Stored items:
##########
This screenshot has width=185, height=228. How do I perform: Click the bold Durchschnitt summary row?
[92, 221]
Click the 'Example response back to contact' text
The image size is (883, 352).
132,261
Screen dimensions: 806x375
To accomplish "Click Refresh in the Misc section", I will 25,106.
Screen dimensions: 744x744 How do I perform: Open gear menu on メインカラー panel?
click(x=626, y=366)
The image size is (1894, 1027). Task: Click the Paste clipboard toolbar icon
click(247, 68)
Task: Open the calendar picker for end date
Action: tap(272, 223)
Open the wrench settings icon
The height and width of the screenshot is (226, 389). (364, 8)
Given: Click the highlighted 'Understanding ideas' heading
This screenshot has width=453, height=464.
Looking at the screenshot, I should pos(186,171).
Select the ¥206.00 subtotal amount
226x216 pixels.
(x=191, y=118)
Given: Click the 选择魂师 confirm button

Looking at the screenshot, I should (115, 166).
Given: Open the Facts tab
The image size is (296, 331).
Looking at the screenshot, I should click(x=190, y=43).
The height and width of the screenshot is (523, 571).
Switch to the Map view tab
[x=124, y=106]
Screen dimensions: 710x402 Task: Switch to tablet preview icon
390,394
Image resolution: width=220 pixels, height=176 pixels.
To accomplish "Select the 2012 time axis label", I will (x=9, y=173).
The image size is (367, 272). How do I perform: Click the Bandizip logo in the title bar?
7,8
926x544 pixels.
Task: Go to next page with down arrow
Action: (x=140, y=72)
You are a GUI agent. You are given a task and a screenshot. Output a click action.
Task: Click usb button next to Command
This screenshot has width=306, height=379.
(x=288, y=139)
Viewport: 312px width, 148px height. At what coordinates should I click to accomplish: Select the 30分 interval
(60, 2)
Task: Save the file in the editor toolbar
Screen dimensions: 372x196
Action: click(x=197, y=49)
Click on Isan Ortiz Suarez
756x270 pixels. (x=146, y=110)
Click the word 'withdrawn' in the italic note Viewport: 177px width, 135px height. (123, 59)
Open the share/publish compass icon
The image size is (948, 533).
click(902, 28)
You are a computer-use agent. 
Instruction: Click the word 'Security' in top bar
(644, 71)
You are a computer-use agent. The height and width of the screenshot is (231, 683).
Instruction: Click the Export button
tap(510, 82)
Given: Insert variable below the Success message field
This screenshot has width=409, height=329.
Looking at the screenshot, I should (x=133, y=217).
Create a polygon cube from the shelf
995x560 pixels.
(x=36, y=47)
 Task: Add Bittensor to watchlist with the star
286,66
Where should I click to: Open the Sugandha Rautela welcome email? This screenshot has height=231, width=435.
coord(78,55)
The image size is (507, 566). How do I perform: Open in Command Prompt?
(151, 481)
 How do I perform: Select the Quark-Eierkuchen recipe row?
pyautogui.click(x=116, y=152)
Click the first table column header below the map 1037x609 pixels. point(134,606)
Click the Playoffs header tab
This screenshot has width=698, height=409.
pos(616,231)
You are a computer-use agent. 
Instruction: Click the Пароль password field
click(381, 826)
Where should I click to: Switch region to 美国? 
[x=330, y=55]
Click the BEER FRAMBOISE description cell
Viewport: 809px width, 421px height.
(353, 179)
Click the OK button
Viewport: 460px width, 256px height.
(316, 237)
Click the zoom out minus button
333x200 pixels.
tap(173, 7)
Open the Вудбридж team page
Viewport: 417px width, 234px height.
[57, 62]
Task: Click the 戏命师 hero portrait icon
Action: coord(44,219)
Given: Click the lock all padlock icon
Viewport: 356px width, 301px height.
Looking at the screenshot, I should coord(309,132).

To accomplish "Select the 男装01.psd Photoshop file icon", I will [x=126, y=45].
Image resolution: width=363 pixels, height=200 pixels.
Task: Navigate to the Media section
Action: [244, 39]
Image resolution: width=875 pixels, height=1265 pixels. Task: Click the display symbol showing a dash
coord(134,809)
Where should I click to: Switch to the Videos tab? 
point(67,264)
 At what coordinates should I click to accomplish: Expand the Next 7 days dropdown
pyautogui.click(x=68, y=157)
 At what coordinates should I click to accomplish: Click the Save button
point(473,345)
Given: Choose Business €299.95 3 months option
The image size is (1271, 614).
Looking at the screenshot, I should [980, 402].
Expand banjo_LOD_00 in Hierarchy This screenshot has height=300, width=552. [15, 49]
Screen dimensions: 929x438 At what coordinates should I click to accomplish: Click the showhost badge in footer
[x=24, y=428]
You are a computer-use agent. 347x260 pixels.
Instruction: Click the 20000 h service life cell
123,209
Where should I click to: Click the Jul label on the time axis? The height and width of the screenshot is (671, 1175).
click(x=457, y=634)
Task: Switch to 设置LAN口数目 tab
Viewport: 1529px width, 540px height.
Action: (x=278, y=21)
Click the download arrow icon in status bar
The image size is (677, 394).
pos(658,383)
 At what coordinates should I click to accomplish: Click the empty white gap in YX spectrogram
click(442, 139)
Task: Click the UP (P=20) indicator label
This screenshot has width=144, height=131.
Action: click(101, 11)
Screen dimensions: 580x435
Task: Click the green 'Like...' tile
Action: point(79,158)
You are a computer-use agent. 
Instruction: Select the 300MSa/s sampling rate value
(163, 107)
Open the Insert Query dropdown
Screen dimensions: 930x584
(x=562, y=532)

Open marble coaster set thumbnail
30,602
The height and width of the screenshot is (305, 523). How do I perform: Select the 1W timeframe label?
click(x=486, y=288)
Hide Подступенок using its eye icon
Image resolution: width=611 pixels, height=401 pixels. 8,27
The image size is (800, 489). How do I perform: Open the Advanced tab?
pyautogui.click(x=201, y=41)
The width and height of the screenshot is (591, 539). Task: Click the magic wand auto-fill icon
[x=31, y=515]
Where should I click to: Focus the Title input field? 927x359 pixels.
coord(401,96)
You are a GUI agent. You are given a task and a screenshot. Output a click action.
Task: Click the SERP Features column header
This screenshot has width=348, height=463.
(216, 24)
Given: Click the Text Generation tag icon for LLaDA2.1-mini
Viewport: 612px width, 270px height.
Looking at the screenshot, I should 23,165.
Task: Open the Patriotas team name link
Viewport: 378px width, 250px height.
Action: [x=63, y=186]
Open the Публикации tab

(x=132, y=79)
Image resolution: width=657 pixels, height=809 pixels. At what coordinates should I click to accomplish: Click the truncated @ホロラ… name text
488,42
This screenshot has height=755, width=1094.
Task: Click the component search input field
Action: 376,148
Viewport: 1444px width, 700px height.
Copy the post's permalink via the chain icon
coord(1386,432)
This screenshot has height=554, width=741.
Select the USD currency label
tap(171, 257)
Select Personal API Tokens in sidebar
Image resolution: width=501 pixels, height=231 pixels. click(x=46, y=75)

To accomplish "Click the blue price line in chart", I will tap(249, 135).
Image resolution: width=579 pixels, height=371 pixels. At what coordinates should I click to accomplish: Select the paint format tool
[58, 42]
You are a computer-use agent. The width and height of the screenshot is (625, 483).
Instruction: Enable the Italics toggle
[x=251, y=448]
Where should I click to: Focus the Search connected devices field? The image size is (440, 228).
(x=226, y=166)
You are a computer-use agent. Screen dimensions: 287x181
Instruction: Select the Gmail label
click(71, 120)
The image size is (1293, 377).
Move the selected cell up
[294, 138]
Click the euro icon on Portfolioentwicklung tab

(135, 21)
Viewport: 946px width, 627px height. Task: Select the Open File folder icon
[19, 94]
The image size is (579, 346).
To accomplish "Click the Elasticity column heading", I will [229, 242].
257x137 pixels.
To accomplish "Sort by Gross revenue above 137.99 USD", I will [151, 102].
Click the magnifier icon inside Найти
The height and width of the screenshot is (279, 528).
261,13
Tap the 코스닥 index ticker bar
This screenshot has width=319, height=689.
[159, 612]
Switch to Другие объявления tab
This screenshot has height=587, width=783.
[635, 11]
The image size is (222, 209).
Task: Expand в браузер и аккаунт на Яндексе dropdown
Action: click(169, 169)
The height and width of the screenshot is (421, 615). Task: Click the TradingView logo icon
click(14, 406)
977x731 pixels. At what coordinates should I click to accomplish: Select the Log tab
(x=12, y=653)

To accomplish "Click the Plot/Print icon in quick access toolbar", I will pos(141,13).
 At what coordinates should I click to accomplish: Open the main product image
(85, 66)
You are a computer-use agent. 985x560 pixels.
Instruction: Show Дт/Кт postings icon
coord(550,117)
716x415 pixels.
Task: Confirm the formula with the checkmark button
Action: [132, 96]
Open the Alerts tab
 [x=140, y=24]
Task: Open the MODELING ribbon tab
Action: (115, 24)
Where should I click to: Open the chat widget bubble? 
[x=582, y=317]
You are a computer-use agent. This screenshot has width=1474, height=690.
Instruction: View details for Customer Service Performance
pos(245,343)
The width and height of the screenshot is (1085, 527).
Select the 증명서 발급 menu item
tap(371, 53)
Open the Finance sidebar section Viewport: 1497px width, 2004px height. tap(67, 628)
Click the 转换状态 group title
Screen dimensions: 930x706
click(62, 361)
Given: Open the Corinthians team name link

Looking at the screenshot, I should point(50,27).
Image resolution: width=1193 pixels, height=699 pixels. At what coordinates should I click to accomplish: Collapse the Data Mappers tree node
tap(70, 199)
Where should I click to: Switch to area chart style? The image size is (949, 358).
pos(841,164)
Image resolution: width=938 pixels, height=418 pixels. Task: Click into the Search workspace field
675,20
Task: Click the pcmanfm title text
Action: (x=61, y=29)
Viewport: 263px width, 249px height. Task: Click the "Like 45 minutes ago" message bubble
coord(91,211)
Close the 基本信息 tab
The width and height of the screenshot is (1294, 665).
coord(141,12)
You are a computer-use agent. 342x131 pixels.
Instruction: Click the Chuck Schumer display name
##########
__How to complete this task__
In the entries above, some lines hold the string "computer". Copy each of them.

__Output below__
You are a computer-use agent. 
You are a computer-use agent. The height and width of the screenshot is (231, 683).
You are a computer-use agent. 
You are a computer-use agent. 347x260 pixels.
You are a computer-use agent. 
You are a computer-use agent. The width and height of the screenshot is (625, 483).
You are a computer-use agent. Screen dimensions: 287x181
You are a computer-use agent. 985x560 pixels.
You are a computer-use agent. This screenshot has width=1474, height=690.
You are a computer-use agent. 342x131 pixels.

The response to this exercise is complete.